L’Interview décalée de Christophe Lèguevaques

©Franck Alix/JT

 

Avocat toulousain connu et reconnu, Christophe Lèguevaques s’est illustré dans le procès AZF, celui des surirradiés de Rangueil et dans l’affaire Spanghero notamment. Orateur intarissable, il s’est même essayé à la politique… et au jeu de l’interview décalée.

 

La phrase que vous ne supportez pas d’entendre ?

« Il n’y a pas d’alternative » ou comme dirait Mme Thatcher « TINA – There is no alternative ». Parce que c’est l’argument de ceux qui n’ont rien à dire, qui ne peuvent pas comprendre que la société est le fruit de l’Histoire et que les règles du jeu changent avec le temps. Esclavage ? TINA. Comme le démontre, d’une autre manière Minority report, nous avons toujours le choix. Pour cela, il faut faire preuve de courage et d’imagination, ce qui est plus inconfortable que les conservatismes réels ou dissimulés.

 

Un cauchemar qui a hanté vos nuits ?

Je saute d’un avion. Je savoure l’ivresse du vol plané jusqu’au moment où je m’aperçois que je n’ai pas de parachute. Qu’importe, jusqu’ici, tout va bien ! Je me réveille en sursaut juste avant de m’écraser.

Quel est votre plus beau souvenir d’enfance ?

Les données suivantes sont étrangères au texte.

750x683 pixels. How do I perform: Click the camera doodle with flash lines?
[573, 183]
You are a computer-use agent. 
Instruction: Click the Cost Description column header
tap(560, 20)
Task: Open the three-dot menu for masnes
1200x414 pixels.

Un dimanche matin, je m’éveille, mon père a préparé une montagne de crêpes et cela sent le sucre dans toute la maison.


Votre plus grosse gaffe ?

Avoir cru que pour faire de la politique, il suffisait d’être sincère et d’avoir des idées.

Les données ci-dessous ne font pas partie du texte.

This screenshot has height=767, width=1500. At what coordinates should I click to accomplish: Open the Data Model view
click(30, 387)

Votre plus belle expérience ?

Un jour, sur une falaise d’Etretat, couvrant le bruit de la mer, sous un soleil rieur, entendre dire «je t’aime».

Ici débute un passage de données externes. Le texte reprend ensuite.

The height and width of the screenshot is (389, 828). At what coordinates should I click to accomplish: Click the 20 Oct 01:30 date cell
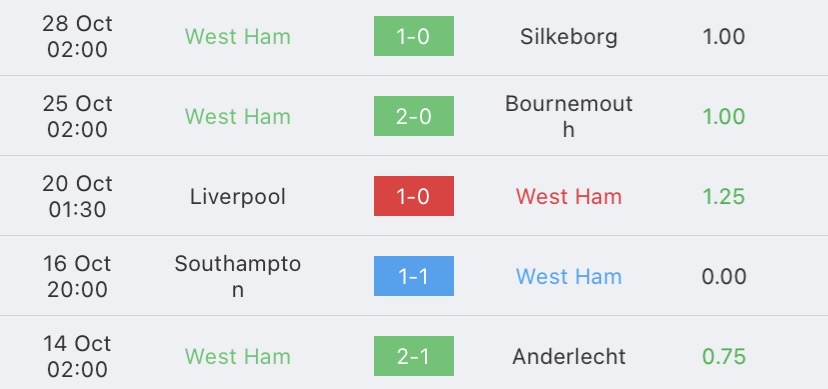click(x=78, y=196)
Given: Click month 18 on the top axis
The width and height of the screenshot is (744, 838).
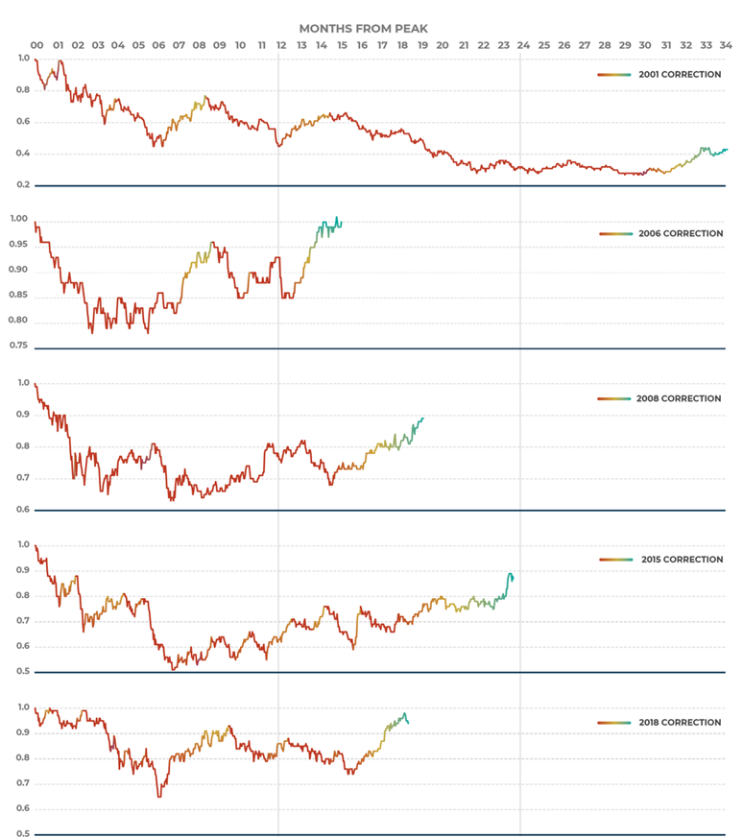Looking at the screenshot, I should coord(402,46).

Votre plus gros fou rire ?

Devant le film « Ran » de Kurosawa. Les dialogues en japonais me paraissaient ridicules. Impossible de m’arrêter, j’ai dû sortir de la salle.

 

Quelle est votre émission TV préférée ?

Silex and the city.


Et celle que vous détestez ?

Toutes les émissions vulgaires qui abêtissent et servent du temps de cerveau disponible aux marchands.


Qu’est-ce qui vous fait rire ?

Rien, c’est bien connu que je suis dépourvu d’humour.

 

Quel est votre péché mignon ?

Le fromage de chez Xavier. C’est affreux, chaque semaine, j’en découvre des nouveaux et des délicieux.


La pire soirée que vous ayez connue ?

Une traversée en « bus de nuit » entre Bangalore et Pondichéry. Soi-disant, on peut dormir dans des couchettes mais c’est oublier l’état des routes en Inde. Impossible de rester allongé, secoué comme dans un shaker.


Le pire cadeau que vous ayez offert ?

Une poubelle, mais en acier brossé !

 

Quelle est la chanson que vous aimez fredonner sous la douche ?

Je ne fredonne pas, je teste mes plaidoiries.


Quel est votre destination préférée ?

Celle de demain. Le pays, la ville ou les contrées que je découvrirai seul ou en famille, ou avec des amis.

 

Quel est votre animal préféré ?

A défaut d’un tigre, un chat « écaille de tortue ».


Si la fin du monde approchait, que vous empresseriez-vous de faire ?

D’abord, la fin du monde a déjà eu lieu, au moins une centaine de fois depuis que l’humanité existe. Pour la prochaine ? Je réunirais toutes les personnes que j’aime et je proposerais un gueuleton exceptionnel en regardant la mer se transformer en feu (ou en glace).